Le DAKAR : l’ultime «déviation» avant le retour en Afrique ?

Pour sa 41èmeédition, le Rallye Dakar va connaître une modification dans son parcours. Le célèbre Rallye Raid qui se tient depuis 2009 en Amérique Latine, se limitera au Pérou alors qu’il a pour habitude de traverser le Pérou, La Bolivie, L’Argentine, le Chili ou encore le Paraguay.

La dernière édition qui s’est tenue du 6 au 20 Janvier dernier, avait traversé le Pérou, la Bolivie et l’Argentine.

Son organisateur, Amaury Sport Organisation (ASO), a par la voix de son directeur M. Etienne LAVIGNE, annoncé que la prochaine édition du Rallye qui se tiendra du 6 au 19 Janvier 2019, se limitera pour la première fois de l’histoire à un seul pays traversé, à savoir le Pérou. ASO espérait un départ  du Chili pour rallier l’Equateur en passant par le Pérou, mais aucun accord n’a pu être trouvé avec les autorités concernées.

Y a quelques jours, ASO annonçait que son rallye n’allait pas traverser le Chili pour des raisons de restrictions budgétaires dans ce dernier pays. Etienne LAVIGNE était récemment en tournée en Amérique Latine, justement pour ficeler les derniers détails pour finaliser le tracé 2019.

C’est le second coup dur pour ce Rallye en 10 ans. En effet, cet événement qui avait pour habitude de se dérouler entre l’Europe et l’Afrique, avec l’arrivée souvent à Dakar (Sénégal), d’où le nom d’ailleurs, a dû annuler son édition 2008 après les menaces du groupe terroriste AL QAIDA au Maghreb (AQMI), ce qui a poussé les organisateur à délocaliser l’événement en Amérique Latine à partir de l’année suivante.

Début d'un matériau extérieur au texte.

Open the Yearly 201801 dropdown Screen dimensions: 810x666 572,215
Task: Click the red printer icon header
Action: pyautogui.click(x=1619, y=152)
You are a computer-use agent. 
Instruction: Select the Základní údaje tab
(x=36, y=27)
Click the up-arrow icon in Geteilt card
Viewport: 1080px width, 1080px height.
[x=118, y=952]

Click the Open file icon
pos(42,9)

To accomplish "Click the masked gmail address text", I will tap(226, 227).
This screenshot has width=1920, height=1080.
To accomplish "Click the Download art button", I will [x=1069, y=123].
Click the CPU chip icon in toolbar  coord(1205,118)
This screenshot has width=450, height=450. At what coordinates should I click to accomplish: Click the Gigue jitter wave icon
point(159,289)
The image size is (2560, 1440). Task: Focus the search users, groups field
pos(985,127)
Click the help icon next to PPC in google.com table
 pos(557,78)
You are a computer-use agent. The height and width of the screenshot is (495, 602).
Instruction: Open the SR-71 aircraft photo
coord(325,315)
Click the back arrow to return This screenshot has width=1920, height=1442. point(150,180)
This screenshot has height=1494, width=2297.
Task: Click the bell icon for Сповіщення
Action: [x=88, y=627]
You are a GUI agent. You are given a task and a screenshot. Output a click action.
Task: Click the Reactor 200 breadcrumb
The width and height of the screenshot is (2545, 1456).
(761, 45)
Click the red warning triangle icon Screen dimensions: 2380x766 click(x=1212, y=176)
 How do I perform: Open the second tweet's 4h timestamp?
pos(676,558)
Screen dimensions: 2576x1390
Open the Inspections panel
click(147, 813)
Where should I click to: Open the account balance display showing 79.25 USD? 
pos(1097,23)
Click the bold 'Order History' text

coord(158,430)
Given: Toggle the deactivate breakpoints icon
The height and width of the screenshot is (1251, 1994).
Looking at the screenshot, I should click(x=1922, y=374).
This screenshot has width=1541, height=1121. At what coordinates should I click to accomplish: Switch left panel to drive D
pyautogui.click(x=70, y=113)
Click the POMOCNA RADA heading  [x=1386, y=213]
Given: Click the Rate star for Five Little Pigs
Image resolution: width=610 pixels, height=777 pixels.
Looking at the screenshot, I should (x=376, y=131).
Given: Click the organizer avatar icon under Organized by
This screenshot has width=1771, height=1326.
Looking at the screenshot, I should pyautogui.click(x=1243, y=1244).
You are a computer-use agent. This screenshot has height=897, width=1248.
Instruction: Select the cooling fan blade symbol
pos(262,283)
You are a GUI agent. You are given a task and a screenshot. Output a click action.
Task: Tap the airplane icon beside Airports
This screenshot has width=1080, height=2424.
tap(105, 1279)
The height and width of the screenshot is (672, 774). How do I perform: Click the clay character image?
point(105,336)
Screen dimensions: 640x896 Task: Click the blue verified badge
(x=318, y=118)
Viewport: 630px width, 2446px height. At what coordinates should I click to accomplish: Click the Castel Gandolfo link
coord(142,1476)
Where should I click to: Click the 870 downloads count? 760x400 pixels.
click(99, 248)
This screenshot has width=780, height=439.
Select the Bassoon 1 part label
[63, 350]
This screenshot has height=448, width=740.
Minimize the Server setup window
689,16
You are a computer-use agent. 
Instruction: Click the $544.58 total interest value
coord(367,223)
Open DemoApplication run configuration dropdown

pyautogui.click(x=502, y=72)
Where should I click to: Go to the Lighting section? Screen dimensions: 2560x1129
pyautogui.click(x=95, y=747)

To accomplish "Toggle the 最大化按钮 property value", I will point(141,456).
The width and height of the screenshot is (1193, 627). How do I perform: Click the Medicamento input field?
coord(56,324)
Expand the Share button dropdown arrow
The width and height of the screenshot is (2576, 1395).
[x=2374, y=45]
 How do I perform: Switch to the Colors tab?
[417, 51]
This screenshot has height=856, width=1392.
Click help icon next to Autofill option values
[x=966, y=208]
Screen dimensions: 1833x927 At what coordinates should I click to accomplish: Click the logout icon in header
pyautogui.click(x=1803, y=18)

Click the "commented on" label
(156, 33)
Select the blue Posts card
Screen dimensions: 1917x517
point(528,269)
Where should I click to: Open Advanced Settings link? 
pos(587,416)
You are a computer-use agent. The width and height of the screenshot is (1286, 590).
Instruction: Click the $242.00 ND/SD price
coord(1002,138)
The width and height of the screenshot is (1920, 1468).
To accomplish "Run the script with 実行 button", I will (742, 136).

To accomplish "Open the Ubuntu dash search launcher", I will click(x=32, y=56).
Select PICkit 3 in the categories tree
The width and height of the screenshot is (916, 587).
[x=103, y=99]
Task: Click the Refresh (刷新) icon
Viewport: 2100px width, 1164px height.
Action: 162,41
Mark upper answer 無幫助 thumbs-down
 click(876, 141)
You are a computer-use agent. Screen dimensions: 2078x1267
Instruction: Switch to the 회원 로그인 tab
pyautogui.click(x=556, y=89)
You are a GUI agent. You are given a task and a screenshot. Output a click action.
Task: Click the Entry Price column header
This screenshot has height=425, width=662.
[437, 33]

Malgré ce coup dur, Etienne LAVIGNE se montre confiant quand au spectacle qu’offrira la prochaine édition : « Nous savons que nous attirerons les meilleurs pilotes de cette discipline car chaque année c’est l’évènement de référence au plus haut niveau »a-t-il déclaré à autosport.com, et d’ajouter «C’est évidemment un parcours moins ambitieux que celui qui était initialement prévu mais qui va rester intéressant parce qu’on va faire en sorte de densifier ces étapes réalisées dans de très beaux environnements de dunes et de sable».

Ce coup dur, conjugué à la stabilité que connaît la région du Sahel et les difficultés financières des pays hôtes actuels, poussent les organisateurs à réfléchir à une nouvelle « relocalisation » du DAKAR vers son « origine » à partir de 2020. Ainsi, LAVIGNE assure avoir noué en ce sens des « des contacts à très haut niveau » avec plusieurs nations africaines, dont l’Algérie, la Namibie et l’Angola. Idée soutenue par Jean TODT, président de la Fédération Internationale de l’Automobile (FIA) qui déclarait en Mars dernier à Rfi « Même si le Dakar ne fait pas partie des épreuves qui sont organisées sous l’égide de la FIA, je le dis avec une certaine nostalgie. Il se déroule en Amérique latine, une terre extrêmement propice à l’organisation des épreuves de rallye, avec une passion formidable. Mais, pour moi, la légitimité serait réellement qu’il soit organisé en Afrique ».